Les données de ces bouées sont transmises à un satellite qui assure aussi un positionnement relativement imprécis (mais à mieux d’un km, d’ordinaire) de la bouée. Afin de bien suivre l’évolution de la salinité, nous demandons à ce que la bouée donne une mesure au moins une fois par heure. Ces données sont parfois bruitées, et il faut faire un premier traitement pour en éliminer les données aberrantes. Heureusement, sur les instruments que nous utilisons, ce bruit reste quand même un phénomène isolé et les données incorrectes sont faciles à localiser.

Afin de valider ces mesures, nous avons déployé en 2005 (avril et mai) 15 bouées dans le Golfe de Gascogne de trois modèles différents. Celle qui est arrivé à Contis-plage était d’un modèle mis au point par le Scripps Oceanographic Institution (La Jolla, Californie).
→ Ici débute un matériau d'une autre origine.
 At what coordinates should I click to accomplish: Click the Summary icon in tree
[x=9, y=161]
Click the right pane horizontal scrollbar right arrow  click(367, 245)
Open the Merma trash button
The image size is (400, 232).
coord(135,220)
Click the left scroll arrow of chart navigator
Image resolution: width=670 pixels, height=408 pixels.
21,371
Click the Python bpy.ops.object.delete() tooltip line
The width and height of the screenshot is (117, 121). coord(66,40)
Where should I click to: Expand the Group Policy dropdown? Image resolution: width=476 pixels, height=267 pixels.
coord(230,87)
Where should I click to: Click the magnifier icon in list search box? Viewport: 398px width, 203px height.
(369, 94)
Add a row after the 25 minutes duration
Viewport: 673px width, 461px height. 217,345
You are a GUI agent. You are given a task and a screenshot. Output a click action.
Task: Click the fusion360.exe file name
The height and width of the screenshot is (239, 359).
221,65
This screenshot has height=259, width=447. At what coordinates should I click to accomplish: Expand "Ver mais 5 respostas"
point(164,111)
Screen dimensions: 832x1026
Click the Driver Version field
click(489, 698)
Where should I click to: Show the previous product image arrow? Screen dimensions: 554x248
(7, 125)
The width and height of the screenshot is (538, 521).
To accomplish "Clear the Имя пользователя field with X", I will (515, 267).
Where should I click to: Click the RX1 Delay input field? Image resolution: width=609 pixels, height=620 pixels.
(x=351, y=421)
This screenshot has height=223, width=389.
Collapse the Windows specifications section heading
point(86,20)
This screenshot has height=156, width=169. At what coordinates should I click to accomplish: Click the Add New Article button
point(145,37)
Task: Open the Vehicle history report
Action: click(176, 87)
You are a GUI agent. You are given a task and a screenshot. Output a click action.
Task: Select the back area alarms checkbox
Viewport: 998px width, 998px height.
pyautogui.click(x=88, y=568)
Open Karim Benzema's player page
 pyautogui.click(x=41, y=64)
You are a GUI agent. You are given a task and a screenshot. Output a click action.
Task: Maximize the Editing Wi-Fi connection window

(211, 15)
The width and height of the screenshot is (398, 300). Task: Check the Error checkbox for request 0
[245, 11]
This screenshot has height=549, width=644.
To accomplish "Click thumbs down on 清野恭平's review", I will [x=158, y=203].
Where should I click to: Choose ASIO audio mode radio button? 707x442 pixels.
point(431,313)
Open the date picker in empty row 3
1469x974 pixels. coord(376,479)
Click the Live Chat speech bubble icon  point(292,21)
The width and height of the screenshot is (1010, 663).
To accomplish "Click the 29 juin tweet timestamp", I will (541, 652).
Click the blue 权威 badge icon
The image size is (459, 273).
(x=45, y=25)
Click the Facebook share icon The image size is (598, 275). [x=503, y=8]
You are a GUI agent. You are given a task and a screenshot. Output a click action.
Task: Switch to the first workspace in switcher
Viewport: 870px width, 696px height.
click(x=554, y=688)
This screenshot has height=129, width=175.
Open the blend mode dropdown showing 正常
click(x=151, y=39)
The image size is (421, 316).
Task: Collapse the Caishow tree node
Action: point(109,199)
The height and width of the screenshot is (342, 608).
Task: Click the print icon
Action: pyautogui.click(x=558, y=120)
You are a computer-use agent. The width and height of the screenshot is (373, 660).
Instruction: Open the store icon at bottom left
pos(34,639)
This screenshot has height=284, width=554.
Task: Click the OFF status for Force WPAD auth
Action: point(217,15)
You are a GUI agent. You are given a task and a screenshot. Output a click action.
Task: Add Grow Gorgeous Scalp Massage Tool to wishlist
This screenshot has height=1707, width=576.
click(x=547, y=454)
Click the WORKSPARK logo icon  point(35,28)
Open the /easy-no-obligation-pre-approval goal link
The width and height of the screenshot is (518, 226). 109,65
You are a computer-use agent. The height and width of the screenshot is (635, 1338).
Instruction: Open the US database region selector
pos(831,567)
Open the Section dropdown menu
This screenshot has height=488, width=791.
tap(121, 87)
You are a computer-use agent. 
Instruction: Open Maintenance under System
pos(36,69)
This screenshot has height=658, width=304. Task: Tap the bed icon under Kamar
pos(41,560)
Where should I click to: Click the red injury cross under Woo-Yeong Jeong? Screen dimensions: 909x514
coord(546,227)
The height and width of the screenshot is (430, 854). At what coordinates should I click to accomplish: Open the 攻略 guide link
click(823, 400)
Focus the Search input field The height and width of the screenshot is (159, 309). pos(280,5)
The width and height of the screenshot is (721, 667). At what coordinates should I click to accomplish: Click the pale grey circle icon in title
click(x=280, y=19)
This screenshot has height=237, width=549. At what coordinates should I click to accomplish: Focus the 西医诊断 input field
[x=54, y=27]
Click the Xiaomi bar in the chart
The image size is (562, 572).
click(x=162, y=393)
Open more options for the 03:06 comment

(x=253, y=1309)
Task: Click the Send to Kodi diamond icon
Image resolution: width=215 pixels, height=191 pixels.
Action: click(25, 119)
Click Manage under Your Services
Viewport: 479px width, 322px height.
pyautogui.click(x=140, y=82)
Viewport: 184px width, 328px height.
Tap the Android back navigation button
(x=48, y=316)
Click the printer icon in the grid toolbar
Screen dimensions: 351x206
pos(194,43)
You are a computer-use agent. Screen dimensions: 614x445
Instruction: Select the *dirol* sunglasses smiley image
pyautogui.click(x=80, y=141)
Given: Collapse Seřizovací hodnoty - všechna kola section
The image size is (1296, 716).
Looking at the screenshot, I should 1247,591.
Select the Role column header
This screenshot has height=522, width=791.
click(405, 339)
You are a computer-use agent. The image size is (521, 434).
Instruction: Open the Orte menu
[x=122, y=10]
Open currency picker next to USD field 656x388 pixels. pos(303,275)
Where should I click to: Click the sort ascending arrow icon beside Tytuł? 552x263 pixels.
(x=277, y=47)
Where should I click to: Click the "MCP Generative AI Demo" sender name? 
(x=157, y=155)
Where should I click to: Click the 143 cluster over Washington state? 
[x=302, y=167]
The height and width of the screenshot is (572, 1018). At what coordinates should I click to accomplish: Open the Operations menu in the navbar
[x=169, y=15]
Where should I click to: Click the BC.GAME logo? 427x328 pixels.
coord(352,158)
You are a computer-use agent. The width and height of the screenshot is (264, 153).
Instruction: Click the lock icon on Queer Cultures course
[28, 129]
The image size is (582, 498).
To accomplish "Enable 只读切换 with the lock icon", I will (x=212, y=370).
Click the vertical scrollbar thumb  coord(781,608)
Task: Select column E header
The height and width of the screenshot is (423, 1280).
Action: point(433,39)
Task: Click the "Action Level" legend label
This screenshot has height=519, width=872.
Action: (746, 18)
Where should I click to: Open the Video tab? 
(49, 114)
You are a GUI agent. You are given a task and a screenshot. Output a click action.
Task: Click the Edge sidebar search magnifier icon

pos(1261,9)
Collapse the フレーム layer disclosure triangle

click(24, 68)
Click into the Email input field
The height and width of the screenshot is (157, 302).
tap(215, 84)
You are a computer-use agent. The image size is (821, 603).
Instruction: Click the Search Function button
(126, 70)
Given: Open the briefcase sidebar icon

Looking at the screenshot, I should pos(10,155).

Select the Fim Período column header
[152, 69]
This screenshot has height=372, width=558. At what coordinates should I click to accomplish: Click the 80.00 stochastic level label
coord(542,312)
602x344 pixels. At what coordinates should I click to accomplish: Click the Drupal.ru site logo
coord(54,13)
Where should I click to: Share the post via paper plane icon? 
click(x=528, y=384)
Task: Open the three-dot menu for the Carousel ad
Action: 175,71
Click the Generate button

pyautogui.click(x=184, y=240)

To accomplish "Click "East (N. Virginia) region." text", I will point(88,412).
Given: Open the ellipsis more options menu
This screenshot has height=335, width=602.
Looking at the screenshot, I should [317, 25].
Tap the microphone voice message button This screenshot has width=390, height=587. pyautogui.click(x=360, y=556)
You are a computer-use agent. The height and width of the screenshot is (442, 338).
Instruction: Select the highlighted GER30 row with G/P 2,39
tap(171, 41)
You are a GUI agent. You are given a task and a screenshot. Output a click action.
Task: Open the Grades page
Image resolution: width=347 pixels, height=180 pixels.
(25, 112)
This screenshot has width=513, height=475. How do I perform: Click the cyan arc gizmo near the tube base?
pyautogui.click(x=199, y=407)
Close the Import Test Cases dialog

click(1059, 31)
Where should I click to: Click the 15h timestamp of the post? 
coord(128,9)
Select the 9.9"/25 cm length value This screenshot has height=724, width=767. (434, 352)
Ces bouées sont mises à l’eau d’un bateau, et sont alors équipées d’une ancre flottante flottant vers 15m d’immersion dans l’eau, afin que la bouée soit entraînée par ces courants de subsurface, ainsi que de capteurs pour la mesure de la salinité, de la température et de la pression atmosphérique.

Mesure de salinité

Toutes les données sont transmises publiquement afin de servir en temps quasi-réel aux services opérationnels, en particulier ceux des centres météorologiques, qui utilisent les données de pression atmosphérique afin de produire leurs prévisions météorologiques. La bouée 56362 (celle qui est arrivée sur votre plage) a ainsi été déployée le 1 avril par le navire océanographique français Thalassa. Elle a d’abord été prise par une structure tourbillonnaire (mouvement dans le sens des aiguilles d’une montre) pendant plus de deux mois, avant de dériver vers le sud près des côtes des Asturies. Là, après avoir eu une trajectoire vers l’ouest  qu’il l'a fait sortir du Golfe de Gascogne, elle est revenue vers l’est

En passant très proche des cotes des Asturies fin octobre, puis après une excursion au large, elle est revenue près des côtes en dérivant de nouveau vers l’est  dans des eaux moins salées jusqu’au pays basque. Elle a continué sa trajectoire le long du rebord du plateau vers le nord

Avant de pénétrer sur le plateau vers le 1 décembre vers 44°N et d’approcher de votre plage. Il est probable qu’elle avait perdu son ancre flottante, un peu plus d’un mois auparavant, et était fortement entraînée par le vent et la houle (conditions de vent d’ouest) lorsqu’elle s’est échouée. Ces trajectoires assez compliquées sont typiques de ce que l’on observe dans cette région où les courants moyens sont assez faibles, avec en particulier des courants tourbillonnaires au large et la présence de courants parfois intenses et fort variables le long des côtes du nord de l’Espagne.

Mesure des températures

Sur les figures, la couleur des trajectoires est indicatrice dans un cas de la température de l’eau de mer, et dans l’autre, de sa salinité. Pour la température, on voit principalement l’effet de l’évolution saisonnière avec des températures chaudes en juillet, août et se refroidissant au cours de l’automne (et de façon plus prononcée, début décembre, quand la bouée pénètre sur le plateau des Landes. Sur la salinité, on note des eaux plus salées au sud-ouest du Golfe de Gascogne que dans sa partie nord, et des eaux beaucoup moins salées (dans les bleus) quand on se rapproche des côtes nord espagnoles ou des Landes. Ceci montre l’impact de l’apport des eaux des rivières se déversant en mer dans ces parages (et pour les Landes,des fleuves Adour et de la Gironde).